Do you think that the values and experience of Silicon Valley could be suited to developing countries like Armenia?
Yes and no. There is so much around Silicon Valley that happened for very unique historical reasons, that’s hard to replicate elsewhere. But I think some of the values, the entrepreneurial values, are certainly exportable; when I meet entrepreneurs here in Armenia, they are very similar to the entrepreneurs I meet in America, in Silicon Valley. There is a kind of common global entrepreneurial culture, and my Armenian friends feel very much at home in Silicon Valley and so do many of my Silicon Valley Armenian friends who come back to Armenia to help. So, there is a great cultural similarity.
What advice would you give to our students who want to build their own startup?
Do it! Right now the barriers to entry to build startups are very low. You can get most of your equipment in the cloud, you don’t have to buy anything; it’s very inexpensive to start a company, so I would do it. And because you sell over the internet, you have an immediate access to global markets. The only problem emerges when you start to get big. One of the limiting factors here… there is not a lot of venture capital in Armenia.

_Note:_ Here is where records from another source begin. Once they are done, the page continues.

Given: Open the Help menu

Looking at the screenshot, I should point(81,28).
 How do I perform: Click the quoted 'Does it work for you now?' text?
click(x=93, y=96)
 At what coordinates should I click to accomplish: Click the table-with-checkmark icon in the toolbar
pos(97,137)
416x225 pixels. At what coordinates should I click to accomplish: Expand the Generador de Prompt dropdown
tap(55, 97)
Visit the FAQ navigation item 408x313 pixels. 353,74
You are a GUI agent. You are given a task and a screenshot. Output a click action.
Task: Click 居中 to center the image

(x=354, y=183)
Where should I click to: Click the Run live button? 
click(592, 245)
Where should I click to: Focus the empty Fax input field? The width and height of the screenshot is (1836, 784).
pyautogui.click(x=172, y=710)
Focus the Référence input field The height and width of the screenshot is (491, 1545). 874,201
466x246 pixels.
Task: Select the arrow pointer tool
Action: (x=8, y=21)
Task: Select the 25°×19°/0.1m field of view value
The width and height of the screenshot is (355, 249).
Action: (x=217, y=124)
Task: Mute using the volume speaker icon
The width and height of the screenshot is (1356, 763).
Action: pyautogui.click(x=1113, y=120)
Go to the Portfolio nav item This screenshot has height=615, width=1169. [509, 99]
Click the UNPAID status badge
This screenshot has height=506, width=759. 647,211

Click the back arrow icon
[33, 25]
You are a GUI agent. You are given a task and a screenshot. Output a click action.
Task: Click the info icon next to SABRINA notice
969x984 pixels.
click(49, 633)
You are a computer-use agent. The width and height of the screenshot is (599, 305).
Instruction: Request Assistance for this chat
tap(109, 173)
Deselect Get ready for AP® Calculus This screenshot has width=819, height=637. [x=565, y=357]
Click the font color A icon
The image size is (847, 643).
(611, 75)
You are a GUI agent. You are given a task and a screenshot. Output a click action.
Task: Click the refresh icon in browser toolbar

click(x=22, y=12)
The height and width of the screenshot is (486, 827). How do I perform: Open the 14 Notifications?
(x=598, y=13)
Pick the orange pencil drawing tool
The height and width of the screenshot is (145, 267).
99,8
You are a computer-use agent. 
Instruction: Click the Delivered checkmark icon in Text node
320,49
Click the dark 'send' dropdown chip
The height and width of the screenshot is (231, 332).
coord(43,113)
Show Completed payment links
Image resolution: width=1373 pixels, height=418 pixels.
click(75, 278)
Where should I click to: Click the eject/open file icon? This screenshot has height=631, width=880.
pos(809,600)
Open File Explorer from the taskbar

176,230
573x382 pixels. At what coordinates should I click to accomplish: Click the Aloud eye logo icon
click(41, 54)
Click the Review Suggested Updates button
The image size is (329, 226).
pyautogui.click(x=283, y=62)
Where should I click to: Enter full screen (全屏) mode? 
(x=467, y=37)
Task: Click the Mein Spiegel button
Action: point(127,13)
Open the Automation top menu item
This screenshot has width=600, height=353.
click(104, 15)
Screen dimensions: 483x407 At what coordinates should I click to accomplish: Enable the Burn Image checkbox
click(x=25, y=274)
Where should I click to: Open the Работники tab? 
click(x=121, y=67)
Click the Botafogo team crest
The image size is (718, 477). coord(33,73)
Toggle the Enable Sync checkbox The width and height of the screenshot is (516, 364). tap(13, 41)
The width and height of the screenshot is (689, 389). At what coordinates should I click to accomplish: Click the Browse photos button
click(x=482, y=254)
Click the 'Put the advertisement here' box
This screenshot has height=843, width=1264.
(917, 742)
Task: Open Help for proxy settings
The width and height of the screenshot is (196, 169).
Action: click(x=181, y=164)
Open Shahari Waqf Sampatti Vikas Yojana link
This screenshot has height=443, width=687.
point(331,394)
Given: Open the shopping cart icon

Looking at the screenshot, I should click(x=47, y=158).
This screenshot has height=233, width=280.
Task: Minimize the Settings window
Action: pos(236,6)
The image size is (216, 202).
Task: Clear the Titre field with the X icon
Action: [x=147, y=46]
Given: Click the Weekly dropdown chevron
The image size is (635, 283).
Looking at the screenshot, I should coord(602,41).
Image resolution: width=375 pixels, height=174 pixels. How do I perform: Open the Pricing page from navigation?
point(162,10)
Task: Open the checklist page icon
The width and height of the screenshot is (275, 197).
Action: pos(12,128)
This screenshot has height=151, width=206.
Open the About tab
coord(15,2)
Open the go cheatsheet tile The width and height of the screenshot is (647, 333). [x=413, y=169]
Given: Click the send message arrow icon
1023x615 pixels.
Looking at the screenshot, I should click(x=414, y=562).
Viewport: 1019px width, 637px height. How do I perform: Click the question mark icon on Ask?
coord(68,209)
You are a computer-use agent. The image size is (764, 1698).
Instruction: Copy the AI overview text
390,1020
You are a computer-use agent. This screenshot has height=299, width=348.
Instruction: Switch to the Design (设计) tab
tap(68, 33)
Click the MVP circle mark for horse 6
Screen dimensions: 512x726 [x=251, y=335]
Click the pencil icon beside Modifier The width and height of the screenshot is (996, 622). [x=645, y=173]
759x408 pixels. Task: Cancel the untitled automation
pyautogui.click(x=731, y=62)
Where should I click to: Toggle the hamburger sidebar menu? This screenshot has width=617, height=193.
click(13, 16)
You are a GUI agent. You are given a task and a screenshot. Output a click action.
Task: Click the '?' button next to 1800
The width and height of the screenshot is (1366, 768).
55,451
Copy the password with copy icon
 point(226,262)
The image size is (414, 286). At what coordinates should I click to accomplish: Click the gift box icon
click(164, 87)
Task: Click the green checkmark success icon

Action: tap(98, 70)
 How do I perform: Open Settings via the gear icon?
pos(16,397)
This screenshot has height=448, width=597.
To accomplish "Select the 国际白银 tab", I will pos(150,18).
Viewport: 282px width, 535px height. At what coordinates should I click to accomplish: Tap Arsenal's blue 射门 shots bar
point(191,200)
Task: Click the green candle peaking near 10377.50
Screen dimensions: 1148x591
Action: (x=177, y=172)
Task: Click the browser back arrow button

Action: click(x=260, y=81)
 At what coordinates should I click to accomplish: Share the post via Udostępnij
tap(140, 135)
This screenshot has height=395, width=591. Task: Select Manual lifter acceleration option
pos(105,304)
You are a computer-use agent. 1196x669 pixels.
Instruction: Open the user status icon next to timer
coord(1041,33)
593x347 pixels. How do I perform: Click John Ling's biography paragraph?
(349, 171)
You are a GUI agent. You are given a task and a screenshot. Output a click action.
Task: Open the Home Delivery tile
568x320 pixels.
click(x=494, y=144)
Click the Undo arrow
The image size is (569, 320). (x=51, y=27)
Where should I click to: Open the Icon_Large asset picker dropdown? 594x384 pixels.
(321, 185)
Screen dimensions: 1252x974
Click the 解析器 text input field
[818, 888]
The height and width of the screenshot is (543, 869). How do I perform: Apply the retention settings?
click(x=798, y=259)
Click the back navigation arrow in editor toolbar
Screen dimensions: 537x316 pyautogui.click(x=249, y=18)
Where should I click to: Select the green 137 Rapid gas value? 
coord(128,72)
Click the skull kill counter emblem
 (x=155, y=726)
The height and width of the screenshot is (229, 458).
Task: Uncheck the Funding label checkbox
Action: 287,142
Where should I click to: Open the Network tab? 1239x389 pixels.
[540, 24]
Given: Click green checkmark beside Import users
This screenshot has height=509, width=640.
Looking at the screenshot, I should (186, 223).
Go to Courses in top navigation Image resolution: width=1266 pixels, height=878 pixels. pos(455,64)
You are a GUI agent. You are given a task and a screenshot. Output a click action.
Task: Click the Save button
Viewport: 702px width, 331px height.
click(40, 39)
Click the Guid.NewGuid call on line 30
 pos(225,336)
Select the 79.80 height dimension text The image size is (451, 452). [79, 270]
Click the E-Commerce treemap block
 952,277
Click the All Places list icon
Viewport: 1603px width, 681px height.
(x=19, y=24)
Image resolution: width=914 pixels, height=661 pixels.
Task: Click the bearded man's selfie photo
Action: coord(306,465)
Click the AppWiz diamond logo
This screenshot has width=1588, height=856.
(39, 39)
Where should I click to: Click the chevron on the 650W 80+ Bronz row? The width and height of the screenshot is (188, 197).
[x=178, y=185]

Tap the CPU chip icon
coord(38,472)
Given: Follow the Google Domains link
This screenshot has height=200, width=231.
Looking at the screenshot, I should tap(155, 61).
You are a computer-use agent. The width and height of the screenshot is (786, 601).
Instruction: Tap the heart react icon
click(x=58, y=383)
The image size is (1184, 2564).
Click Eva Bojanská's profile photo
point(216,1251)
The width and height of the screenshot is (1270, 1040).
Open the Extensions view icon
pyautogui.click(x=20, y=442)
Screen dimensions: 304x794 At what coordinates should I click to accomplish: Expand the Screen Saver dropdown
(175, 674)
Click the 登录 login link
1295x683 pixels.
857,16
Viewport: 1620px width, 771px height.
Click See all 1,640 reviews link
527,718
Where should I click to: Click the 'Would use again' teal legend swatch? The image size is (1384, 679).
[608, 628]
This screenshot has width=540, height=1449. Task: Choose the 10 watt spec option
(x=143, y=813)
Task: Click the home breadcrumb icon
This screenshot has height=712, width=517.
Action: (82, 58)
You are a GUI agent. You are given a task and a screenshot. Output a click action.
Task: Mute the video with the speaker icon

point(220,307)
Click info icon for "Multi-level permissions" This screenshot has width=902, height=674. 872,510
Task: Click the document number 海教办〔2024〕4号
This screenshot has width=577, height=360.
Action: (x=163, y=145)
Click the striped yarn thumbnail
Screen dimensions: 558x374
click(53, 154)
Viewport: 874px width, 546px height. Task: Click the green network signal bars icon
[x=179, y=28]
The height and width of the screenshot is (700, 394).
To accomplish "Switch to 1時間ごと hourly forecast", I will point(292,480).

There is Granatus, there are some wealthy individuals, but if you want to address global markets, you need to get big, where you go for money; and that’s why so many Armenian entrepreneurs end up going to Europe or America, because they need to raise more money to build a big company. That’s the only problem. So, I think there should be more venture capital here in Armenia, and people could stay home.
What do you personally look for when you invest?
I look first of all for smart people, I look for honest people, I look for people solving big important problems. What I don’t look for is people building things like ‘how do I find a bar after work’ or another one of the four hundred dating applications. I want people to solve big problems, so I like people solving medical problems, I like people solving tough transportation problems, I like big data and the understanding of your business, of how the market works. The other thing I look for is people who understand their business model and how to measure what they are doing, we call that ‘matrix’. How did you do last quarter, how many new customers did you have or where do they come from, what do they want… Being able to understand your business model is for me very important. That suggests that the company is going to win. These are the kinds of things that I look for: great people, big markets, tough problems.
Could you a share a success story for our students?
Absolutely! I have open houses for startups, people can come and meet the Band of Angels, and we can get them advice, there is no cost and we can take a whole day and meet up to eighty companies. So, a number of years ago three guys showed up from Munich, they just landed in Silicon Valley and didn’t know anybody there, but they had a really good idea: they had an interesting financial application company named Taulio and they had a customer from US already. When my friends heard their story, suddenly this company was surrounded by investors - six different groups wanted to invest in them. They had built a similar company in Germany, where they had two US customers, one of whom was PepsiCo. So, we all gave them money and we gave them three times the money they wanted, because we said ‘You need more money than you think you do’. This was a little baby company with three people who came out of nowhere, so what are they doing today? They’ve recently raised money at around 130 million dollar evaluation for the company; the US White House named them one of the leading small business software that every company should use. They now are a big company with probably 50 or 100 employees; they are number one in their market and a total star.